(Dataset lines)
## Begin
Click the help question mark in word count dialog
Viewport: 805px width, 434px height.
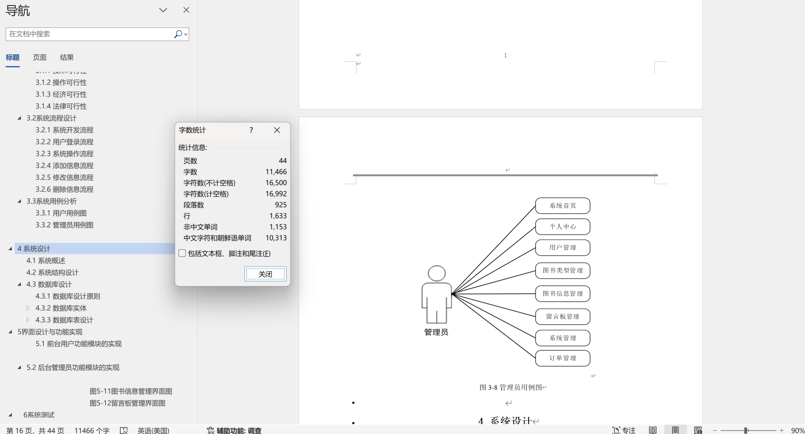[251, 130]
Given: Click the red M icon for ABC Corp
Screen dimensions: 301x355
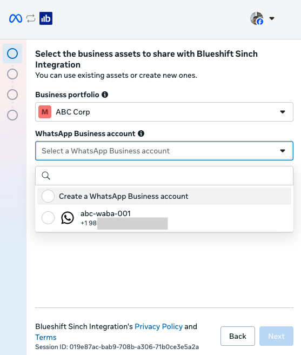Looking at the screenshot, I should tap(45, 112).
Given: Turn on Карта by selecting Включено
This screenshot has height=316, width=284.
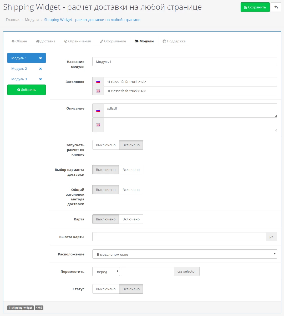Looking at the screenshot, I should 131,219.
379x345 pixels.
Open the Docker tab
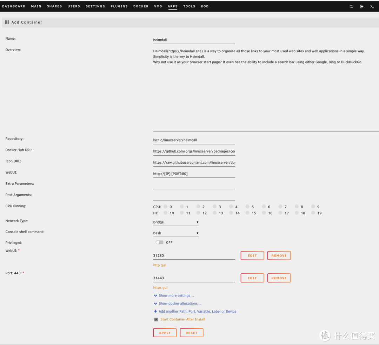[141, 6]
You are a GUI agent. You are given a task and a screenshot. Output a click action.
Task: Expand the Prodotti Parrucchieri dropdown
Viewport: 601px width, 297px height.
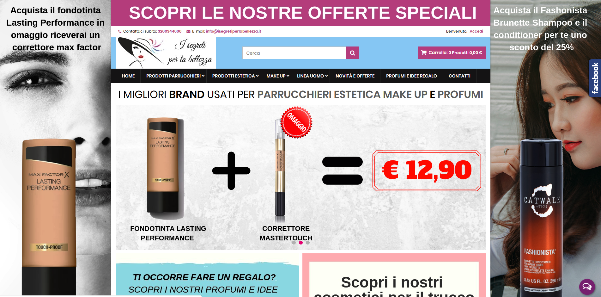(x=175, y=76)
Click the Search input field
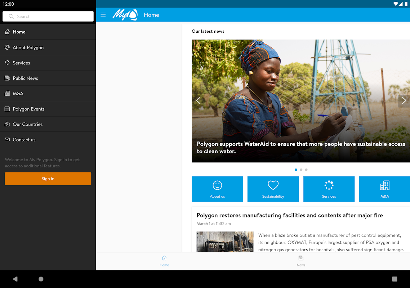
## End
Write out all of these lines word for word, leaving out the pictures.

**Complete response:**
Click the help question mark in word count dialog
Viewport: 805px width, 434px height.
[251, 130]
Given: Click the red M icon for ABC Corp
Screen dimensions: 301x355
Looking at the screenshot, I should tap(45, 112).
Given: Turn on Карта by selecting Включено
This screenshot has height=316, width=284.
Looking at the screenshot, I should 131,219.
379x345 pixels.
Open the Docker tab
[141, 6]
You are a GUI agent. You are given a task and a screenshot. Output a click action.
Task: Expand the Prodotti Parrucchieri dropdown
Viewport: 601px width, 297px height.
(x=175, y=76)
Click the Search input field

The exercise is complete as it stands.